Pray, talk it through, and give it time. Willingness tends to grow once we stop arguing with it.
There is no deadline here. The aim is honest readiness, not a rushed list you do not believe in.
A Prayer for Willingness in Step 8
Many people lean on a short prayer before listing the harms they caused. You do not need to use any exact wording.
In your own words, you might ask your Higher Power to remove your fear, to show you the harm you caused, and to make you willing to make amends to one and all. These spiritual principles, more than any script, are what move the work forward.
The point is honesty and openness. A sincere request, offered plainly, is enough.
Reviewing Your List and What to Say
Once the list feels complete, review it for accuracy and for past actions you may have minimized. Pause at each person’s or institution’s name and ask whether you are willing to do whatever it takes to right the wrong.
With your sponsor or a trusted friend, talk through what you will say to each person. Planning the right way to approach someone, with a calm and sincere apology in mind, protects both of you.
This level of honesty is a must for long-term sobriety. It is rarely wise to make amends without first reviewing your words with someone you trust.
We approach each person on the list with the right attitude and ask our Higher Power for clear, fair thinking.
From the Eighth Step to the Ninth Step
The eighth step prepares us. The ninth step is where we make direct amends wherever possible, except when doing so would injure the person or someone else.
Step 9 reminds us that the goal is to be of maximum service to our Higher Power and the people around us, a line drawn from the Big Book. Some amends are direct, some are indirect amends made through changed behavior, and some are living amends carried out over years.
Knowing the difference matters. It keeps us from causing fresh harm in the name of cleaning up old harm.
A direct amend might mean repaying a debt or sitting down to own a wrong face to face. An indirect amend might mean donating time when the person you harmed cannot be found. A living amend means becoming the partner, parent, or friend you failed to be, proven over time rather than in a single conversation.
The Gifts and Greatest Peace of Steps 8 and 9
The eighth step gives us the gift of letting go of our fear of people. For the first time, many of us stop pretending we never hurt anyone.

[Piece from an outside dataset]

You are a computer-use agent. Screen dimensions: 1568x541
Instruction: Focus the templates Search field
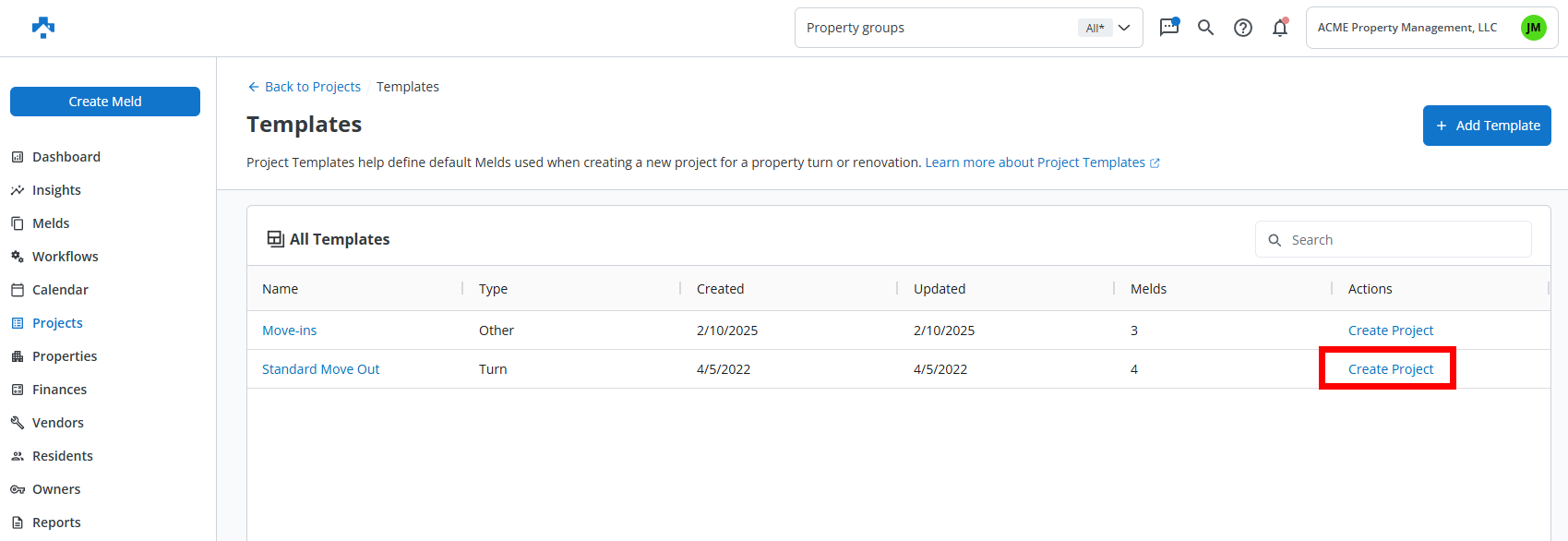pyautogui.click(x=1403, y=240)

The truth is, we will continue to affect others on a daily basis. Listing harms, reviewing our actions, and the ongoing work of making amends become part of normal life, and a daily spot check keeps our side of the street clean.

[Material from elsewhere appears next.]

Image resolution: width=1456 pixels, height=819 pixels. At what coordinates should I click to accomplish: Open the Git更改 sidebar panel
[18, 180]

As this becomes routine, we gain a decent dose of authentic love and a real sense of personal responsibility. We place ourselves under the care of God, as we understand that Higher Power, and let that relationship guide our choices.
The Twelve Steps and Twelve Traditions both point toward this kind of steady, accountable living. Old resentments lose their grip, and our addictive thinking begins to fade.

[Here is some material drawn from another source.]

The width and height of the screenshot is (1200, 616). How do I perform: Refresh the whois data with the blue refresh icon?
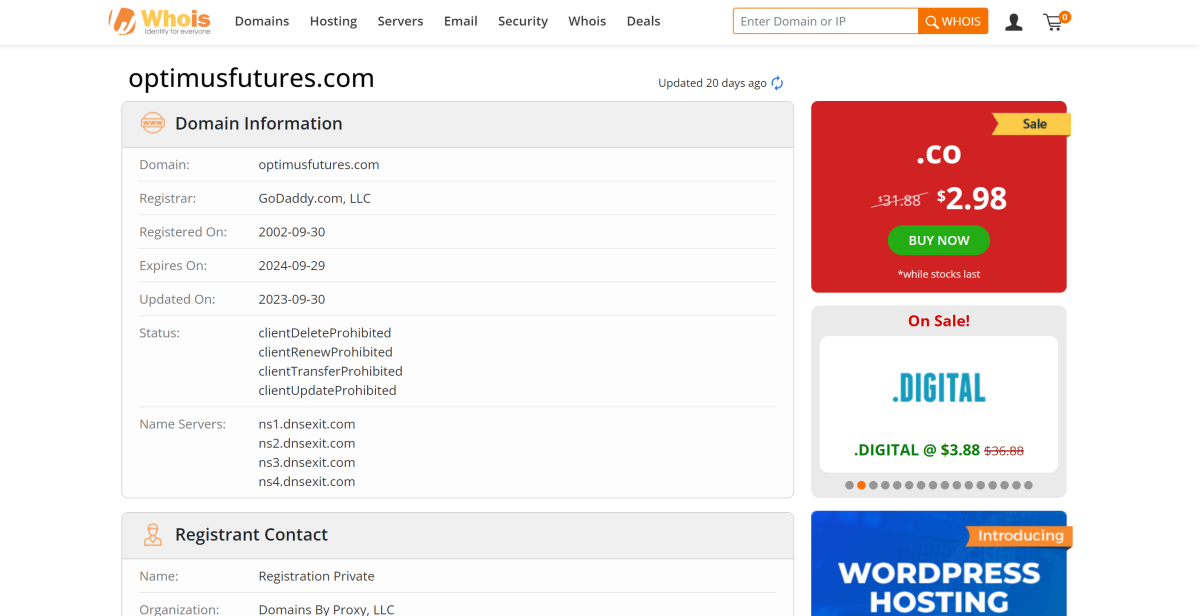point(777,83)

Members of AA often describe a new life that opens here. We continue to seek conscious contact with our Higher Power and knowledge of His will, and that newfound knowledge brings the greatest peace many of us have ever felt.
Conclusion: A New Way of Life
Many people across the rooms have completed steps 8 and 9. It can feel like it might break us, and yet it never does.
We come out the other side as better people, steadier and ready for positive action. That is the true result of these steps, and it is the best way to protect the new way of life we are building.
Another gift often appears here. We may find people we need to forgive, and in forgiving them, we make room for our own healing too.
If you are in early recovery or weighing addiction treatment, this work is within your reach. Take it one name at a time, and let the worksheet hold what feels too heavy to carry in your head.
This article is for general informational and educational purposes and is not a substitute for professional medical, mental health, or treatment advice. If you are struggling, please reach out to a qualified provider or a trusted member of your recovery community.